Microsoft in June had released Community Technology Preview (CTP) builds, which are less stable, pre-beta versions, of WSE 3.0. “This beta represents the evolution that takes into consideration the valuable customer feedback received so far, especially through the MSDN (Microsoft Developer Network) product feedback centre,” Microsoft said in a prepared statement on Friday afternoon.
“The core features remain unchanged from the CTP. However, this beta release brings improved diagnostics, the ability to generate ASP. Net proxies from Web services hosted over TCP, improved security, and the integration of the SoapHttpRouter with declarative policy files,” Microsoft said in its statement. “This beta release is another step in the product cycle to enable developers to see how the product is evolving and receive more feedback. WSE 3.0 will be released by the end of the year.”
WSE 3.0 is intended for developers using Visual Studio 2005, which ships this November, and .Net Framework 2.0.
WSE 3.0 has “significantly simplified common security exchange patterns,” according to an overview published on Microsoft’s online Download Center.
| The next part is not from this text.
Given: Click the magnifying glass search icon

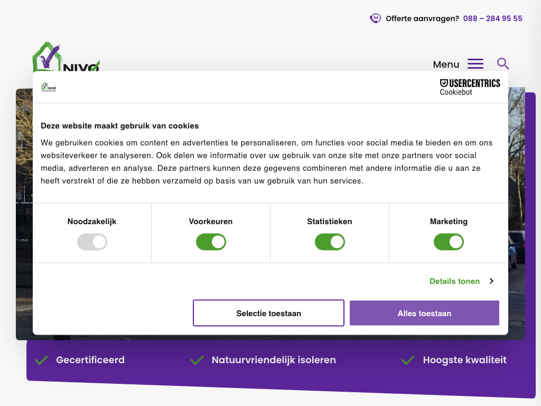Looking at the screenshot, I should [x=503, y=64].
Featured are “built-in standard ‘turnkey’ security scenarios to easily secure messages between a client and a service,” the overview states.
Through WSE, Web services can be signed and encrypted using X.509 certificates and binary and XML-based security tokens. Additionally, username/password credentials can be used for authentication.
WSE 3.0 also has aligned the declarative policy model with the imperative programming model so that policies are always used to apply security and other assertions to a SOAP message via policies files or in code. Policy files can be associated with a client proxy or a service via a policy attribute.
ASP.Net Web services hosted outside of Internet Information Services are supported in WSE 3.0. Large amounts of binary data can be sent securely via the SOAP Message Transmission Optimization (MTOM) specification.
Session management is improved through re-establishment of secure conversations that had been lost. This function enables secure conversations in Web farm scenarios.
WSE offers a foundation for building applications that are based on the WS-* (called WS-star) Web services specifications promoted by Microsoft, including WS-Security, WS-Trust, WS-SecureConversation, and WS-Addressing.